■ **Stored items**
..............................
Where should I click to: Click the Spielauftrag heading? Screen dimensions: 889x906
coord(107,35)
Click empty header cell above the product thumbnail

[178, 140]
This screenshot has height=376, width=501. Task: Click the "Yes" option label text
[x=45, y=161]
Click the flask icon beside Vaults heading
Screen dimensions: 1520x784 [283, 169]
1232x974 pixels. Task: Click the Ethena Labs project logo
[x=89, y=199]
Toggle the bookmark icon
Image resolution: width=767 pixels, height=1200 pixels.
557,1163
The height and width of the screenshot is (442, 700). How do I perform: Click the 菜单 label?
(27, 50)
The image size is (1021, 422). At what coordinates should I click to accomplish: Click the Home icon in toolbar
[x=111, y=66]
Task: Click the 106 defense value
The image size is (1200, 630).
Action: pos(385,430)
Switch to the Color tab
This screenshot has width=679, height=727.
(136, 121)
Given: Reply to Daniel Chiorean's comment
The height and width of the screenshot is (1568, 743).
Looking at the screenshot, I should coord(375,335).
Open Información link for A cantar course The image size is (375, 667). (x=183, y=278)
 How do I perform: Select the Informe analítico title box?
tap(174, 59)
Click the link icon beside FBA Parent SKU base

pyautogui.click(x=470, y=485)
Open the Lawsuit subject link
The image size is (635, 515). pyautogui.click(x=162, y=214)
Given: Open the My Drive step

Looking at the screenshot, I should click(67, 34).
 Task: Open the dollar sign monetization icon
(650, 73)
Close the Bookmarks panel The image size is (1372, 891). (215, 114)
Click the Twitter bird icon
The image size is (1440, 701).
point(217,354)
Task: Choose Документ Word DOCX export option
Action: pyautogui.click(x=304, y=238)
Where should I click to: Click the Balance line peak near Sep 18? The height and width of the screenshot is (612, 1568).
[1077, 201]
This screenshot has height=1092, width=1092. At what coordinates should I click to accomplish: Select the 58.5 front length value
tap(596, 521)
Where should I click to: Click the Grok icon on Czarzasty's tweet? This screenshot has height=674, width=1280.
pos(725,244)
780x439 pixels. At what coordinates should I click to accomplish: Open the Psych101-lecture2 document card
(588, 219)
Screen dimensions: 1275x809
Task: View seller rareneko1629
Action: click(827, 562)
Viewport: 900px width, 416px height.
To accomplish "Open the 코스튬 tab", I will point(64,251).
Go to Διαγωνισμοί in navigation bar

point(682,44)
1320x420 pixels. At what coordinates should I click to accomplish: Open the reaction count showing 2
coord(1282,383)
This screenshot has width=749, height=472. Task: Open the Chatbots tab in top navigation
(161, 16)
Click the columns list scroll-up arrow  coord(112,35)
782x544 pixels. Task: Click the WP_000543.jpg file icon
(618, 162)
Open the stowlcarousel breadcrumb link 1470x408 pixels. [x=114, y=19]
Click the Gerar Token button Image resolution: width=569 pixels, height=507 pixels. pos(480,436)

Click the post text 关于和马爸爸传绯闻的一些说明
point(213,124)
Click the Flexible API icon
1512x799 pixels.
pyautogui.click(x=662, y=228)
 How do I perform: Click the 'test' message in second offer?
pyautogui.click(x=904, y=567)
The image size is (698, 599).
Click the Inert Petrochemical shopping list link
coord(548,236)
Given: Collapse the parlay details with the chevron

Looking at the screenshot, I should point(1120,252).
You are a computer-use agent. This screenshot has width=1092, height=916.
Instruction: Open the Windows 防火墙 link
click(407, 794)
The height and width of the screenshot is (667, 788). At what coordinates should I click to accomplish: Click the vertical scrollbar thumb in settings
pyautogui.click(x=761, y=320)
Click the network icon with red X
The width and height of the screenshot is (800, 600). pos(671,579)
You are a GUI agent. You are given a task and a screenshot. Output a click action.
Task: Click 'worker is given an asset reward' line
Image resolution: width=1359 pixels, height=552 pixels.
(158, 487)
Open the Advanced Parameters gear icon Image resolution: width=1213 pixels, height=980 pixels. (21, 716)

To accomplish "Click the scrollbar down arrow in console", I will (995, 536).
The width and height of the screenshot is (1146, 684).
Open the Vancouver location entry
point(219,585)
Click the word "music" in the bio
..............................
■ **Work task**
A single number is the whole answer: how many lines in the data above hold the string "agent".

■ **Written answer**
2